Pedro Rodrigues Alves tinha 54 anos e morreu em 15 de fevereiro, após ser internado em estado grave. Segundo a investigação, o envenenamento teria começado em janeiro, durante o período em que o país acompanhava casos de contaminação por metanol em bebidas destiladas.
Exames apontaram intoxicação por substâncias tóxicas encontradas em produtos inseticidas. A Polícia Civil informou que foram identificados metanol, chumbinho e soda cáustica no organismo do empresário. O caso passou a ser tratado como homicídio após o avanço dos laudos e das diligências.
Os dois suspeitos tiveram a prisão temporária convertida em preventiva após o indiciamento, no dia 13. A mulher está detida em Chapecó, em Santa Catarina, e o homem foi preso em Palmas, no sudoeste do Paraná. A polícia não confirmou as identidades dos investigados, e as defesas não foram localizadas.
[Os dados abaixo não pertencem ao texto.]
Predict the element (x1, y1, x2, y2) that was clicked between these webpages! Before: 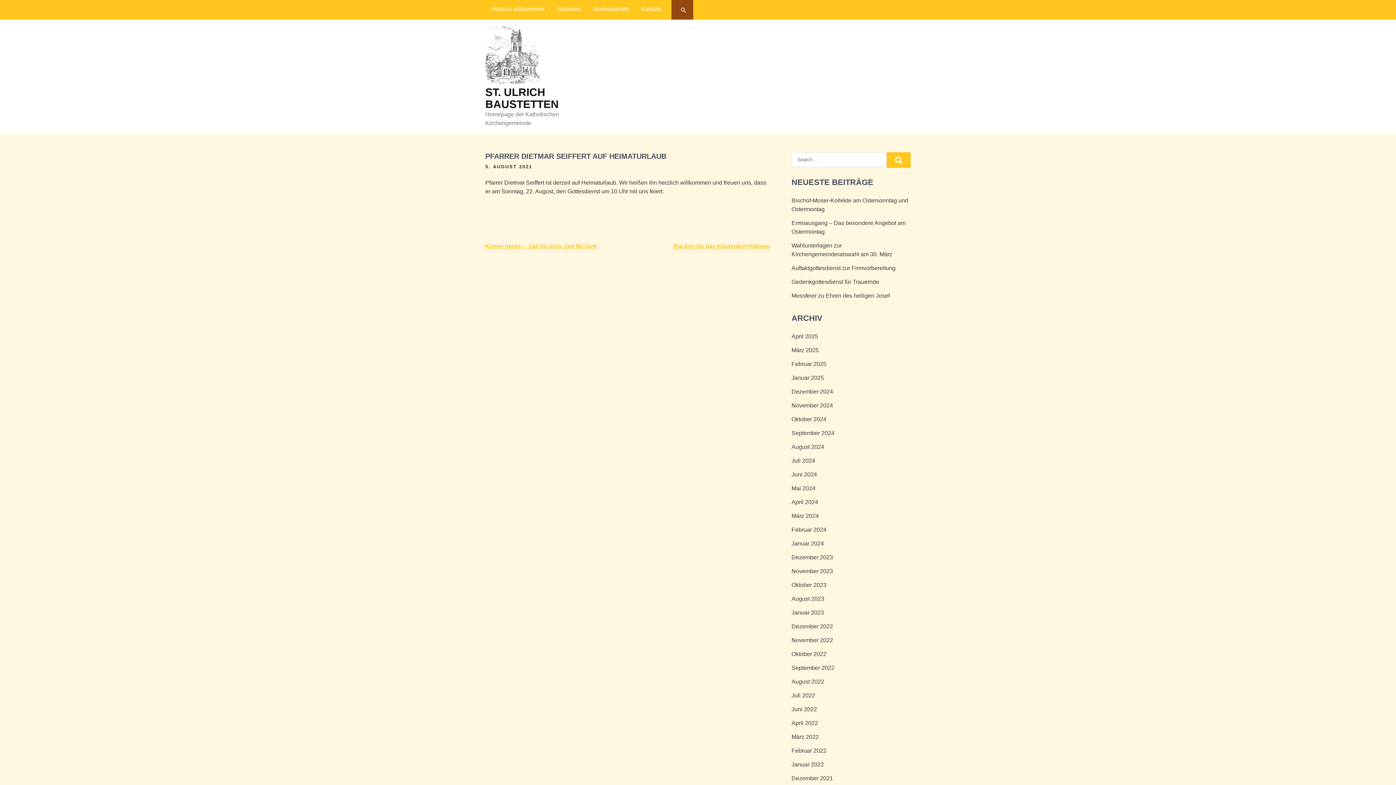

A investigação aponta que a esposa de Pedro Rodrigues Alves mantinha um relacionamento extraconjugal havia pelo menos um ano com o outro suspeito. Segundo a polícia, os dois teriam articulado o crime para viver juntos e ficar com o patrimônio do empresário.
Ainda conforme o inquérito, os investigados teriam tentado ocultar provas para fazer com que a morte fosse interpretada como resultado de causas naturais. Eles podem responder por homicídio qualificado por envenenamento, motivo torpe, meio cruel e recurso que dificultou a defesa da vítima.
O Ministério Público ainda deve avaliar se apresentará denúncia formal à Justiça. Até essa etapa, o caso permanece no campo da investigação policial, com os dois indiciados presos preventivamente e a apuração remetida para análise do órgão acusador.